Not specifically, no. It has to do with the possibility of ringing at the frequency DCC operates at.
Having said that, of course you still have to select your wire sizes based on the length and expected current flow.
For me at least, it’s not hard to imagine that there may be multiple intertwined factors that need to be considered together when designing something.
i’m an EE and it’s not obvious to me why there’s a problem attributed to ringing on one layout and not another. The club doesn’t seem to have problems with multiple trains running and has bus lengths > 50 using 18g wire
The ‘ringing’ is strictly a DCC concern, associated with the choice to use a square waveform for the pulsed-DC modulation. It is of comparatively little concern in DC power, or even high-frequency PWM smoothed to DC.
Think of it as an artifact of the power needed to drive the bus voltage from reference 0 up to 15 or whatever volts in the shortest possible time. This is very difficult to modulate without transient overshoot and a certain degree of oscillation (the ‘ringing’ in the resonance sense) to settle at nominal voltage. This is a consequence of the Lenz modulation scheme, and has the effect of very short voltage spikes that might be easily attenuated or filtered up to a point, but may cause unanticipated damage to very small or low-power components, or devices susceptible to overvoltage (potentially including some types of supercapacitor).
I suppose that would be true if you were talking about two identical layouts, where ringing on one was an issue but not on the other.
But every layout is different - Different wiring, different physical dimensions, different environment, different brand or model of boosters, etc. So yes, one layout may have a problem, while another layout (possibly similar in some ways) does not.
Search the two lists I mentioned above for ringing. You’ll get lots of hits. Look at the ‘scope captures on Allan Gartner’s site that I linked to. Look at the remnants of Mark Gurries’ web site. Whether it’s obvious to you or not, ringing is a real thing.

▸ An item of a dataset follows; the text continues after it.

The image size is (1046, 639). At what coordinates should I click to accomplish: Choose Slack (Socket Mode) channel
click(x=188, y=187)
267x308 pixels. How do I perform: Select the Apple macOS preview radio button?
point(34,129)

So while I’m glad your layout doesn’t have a ringing issue, someone else’s may. Oh, and your mention of multiple trains running - Here’s a thread where another loco on the track actually attenuated the ringing!

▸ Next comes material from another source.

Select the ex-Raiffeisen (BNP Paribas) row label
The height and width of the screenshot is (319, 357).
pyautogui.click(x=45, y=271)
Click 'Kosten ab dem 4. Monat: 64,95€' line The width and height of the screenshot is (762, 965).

i think all you’re saying is square wave with high slew rates overshoot.
yes. so what are the factors that cause ringing, or result in problems “attributed” to ringing
higher load could slow the the transients
Here ya’ go, from Mark Gurries’ site:
There is an equation that describes the physics of what is happening.
V = L di/dt.
Where:
V = Voltage: This voltage spike is on TOP of the track voltage.
L = Henrys: Inductance of the wire. (Function of wire length)
di = Amps: Change in current flow in the wire.
dt = Time: Change in time in which the current changed.
Which is why your layout, “with multiple trains running”, doesn’t experience the issue.
this is just the equation describing the voltage induced in an inductor due a change in current.
the combination of line inductance and capacitance can make the line appear like a longer transmission line by slowing down the propogation of the signal.
when i’ve spoken to the RF engineers at work, they’ve suggested that one cause of ringing is due to the reflection of current/voltage at the end of an unterminated and at very long lengths.
neither these solely explain the problems “attributed” to ringing on one layout and not another.
with a clearer understanding of the cause of the problem, someone should be able to recreate the problem on the bench with either a coil of wire or wire just laided out on the floor, twisted or not twisted, …
then there should be problems when there’s only one loco running. There aren’t problems with just one loco.
“ringing” on twisted wire suggests twisting the bus will reduce inductance and ringing. Twisting also increases capacitance, which should suppress high frequencies (i.e. ringing).
did those layouts that have problems “attributed” to ringing have twisted busses?
Twisting the bus wires together about one turn per foot may help.